* TRY IT
Every entry must appear in the answer exactly as written.

Start of STUDY MATERIAL

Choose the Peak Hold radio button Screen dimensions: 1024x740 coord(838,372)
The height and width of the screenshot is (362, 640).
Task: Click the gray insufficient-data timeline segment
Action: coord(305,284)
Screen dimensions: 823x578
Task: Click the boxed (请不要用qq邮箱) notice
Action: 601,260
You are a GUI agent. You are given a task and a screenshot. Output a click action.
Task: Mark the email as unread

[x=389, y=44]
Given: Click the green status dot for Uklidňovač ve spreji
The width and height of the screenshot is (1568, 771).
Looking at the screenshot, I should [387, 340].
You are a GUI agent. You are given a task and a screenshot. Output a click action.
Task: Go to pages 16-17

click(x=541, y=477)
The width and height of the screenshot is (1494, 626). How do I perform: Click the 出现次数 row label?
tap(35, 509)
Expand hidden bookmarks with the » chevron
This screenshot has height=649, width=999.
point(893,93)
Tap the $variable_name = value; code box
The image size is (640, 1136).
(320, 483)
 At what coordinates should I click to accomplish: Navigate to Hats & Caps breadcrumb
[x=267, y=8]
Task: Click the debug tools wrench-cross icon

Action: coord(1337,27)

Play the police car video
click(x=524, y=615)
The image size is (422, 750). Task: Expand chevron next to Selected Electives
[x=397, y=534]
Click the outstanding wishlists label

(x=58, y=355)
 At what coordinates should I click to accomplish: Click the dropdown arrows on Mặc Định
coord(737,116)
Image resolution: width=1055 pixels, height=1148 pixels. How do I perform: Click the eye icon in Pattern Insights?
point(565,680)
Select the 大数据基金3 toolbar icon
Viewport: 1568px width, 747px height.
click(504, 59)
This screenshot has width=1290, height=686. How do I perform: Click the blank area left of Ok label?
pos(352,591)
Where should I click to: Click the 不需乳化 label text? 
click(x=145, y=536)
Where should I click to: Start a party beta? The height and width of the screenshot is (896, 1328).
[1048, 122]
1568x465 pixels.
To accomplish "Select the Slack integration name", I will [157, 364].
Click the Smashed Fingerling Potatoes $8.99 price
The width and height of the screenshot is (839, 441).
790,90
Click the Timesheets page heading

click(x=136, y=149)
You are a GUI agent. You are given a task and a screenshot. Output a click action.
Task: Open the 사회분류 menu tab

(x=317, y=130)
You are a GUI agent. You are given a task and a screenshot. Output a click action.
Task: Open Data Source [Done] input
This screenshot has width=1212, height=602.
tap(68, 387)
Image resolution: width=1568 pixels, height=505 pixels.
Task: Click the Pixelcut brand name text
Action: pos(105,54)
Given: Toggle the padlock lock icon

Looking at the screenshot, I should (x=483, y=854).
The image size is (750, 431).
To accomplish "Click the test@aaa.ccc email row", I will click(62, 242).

End of STUDY MATERIAL

* EXERCISE ANSWER
Choose the Peak Hold radio button Screen dimensions: 1024x740 coord(838,372)
The height and width of the screenshot is (362, 640).
Task: Click the gray insufficient-data timeline segment
Action: coord(305,284)
Screen dimensions: 823x578
Task: Click the boxed (请不要用qq邮箱) notice
Action: 601,260
You are a GUI agent. You are given a task and a screenshot. Output a click action.
Task: Mark the email as unread

[x=389, y=44]
Given: Click the green status dot for Uklidňovač ve spreji
The width and height of the screenshot is (1568, 771).
Looking at the screenshot, I should [387, 340].
You are a GUI agent. You are given a task and a screenshot. Output a click action.
Task: Go to pages 16-17

click(x=541, y=477)
The width and height of the screenshot is (1494, 626). How do I perform: Click the 出现次数 row label?
tap(35, 509)
Expand hidden bookmarks with the » chevron
This screenshot has height=649, width=999.
point(893,93)
Tap the $variable_name = value; code box
The image size is (640, 1136).
(320, 483)
 At what coordinates should I click to accomplish: Navigate to Hats & Caps breadcrumb
[x=267, y=8]
Task: Click the debug tools wrench-cross icon

Action: coord(1337,27)

Play the police car video
click(x=524, y=615)
The image size is (422, 750). Task: Expand chevron next to Selected Electives
[x=397, y=534]
Click the outstanding wishlists label

(x=58, y=355)
 At what coordinates should I click to accomplish: Click the dropdown arrows on Mặc Định
coord(737,116)
Image resolution: width=1055 pixels, height=1148 pixels. How do I perform: Click the eye icon in Pattern Insights?
point(565,680)
Select the 大数据基金3 toolbar icon
Viewport: 1568px width, 747px height.
click(504, 59)
This screenshot has width=1290, height=686. How do I perform: Click the blank area left of Ok label?
pos(352,591)
Where should I click to: Click the 不需乳化 label text? 
click(x=145, y=536)
Where should I click to: Start a party beta? The height and width of the screenshot is (896, 1328).
[1048, 122]
1568x465 pixels.
To accomplish "Select the Slack integration name", I will [157, 364].
Click the Smashed Fingerling Potatoes $8.99 price
The width and height of the screenshot is (839, 441).
790,90
Click the Timesheets page heading

click(x=136, y=149)
You are a GUI agent. You are given a task and a screenshot. Output a click action.
Task: Open the 사회분류 menu tab

(x=317, y=130)
You are a GUI agent. You are given a task and a screenshot. Output a click action.
Task: Open Data Source [Done] input
This screenshot has width=1212, height=602.
tap(68, 387)
Image resolution: width=1568 pixels, height=505 pixels.
Task: Click the Pixelcut brand name text
Action: pos(105,54)
Given: Toggle the padlock lock icon

Looking at the screenshot, I should (x=483, y=854).
The image size is (750, 431).
To accomplish "Click the test@aaa.ccc email row", I will click(62, 242).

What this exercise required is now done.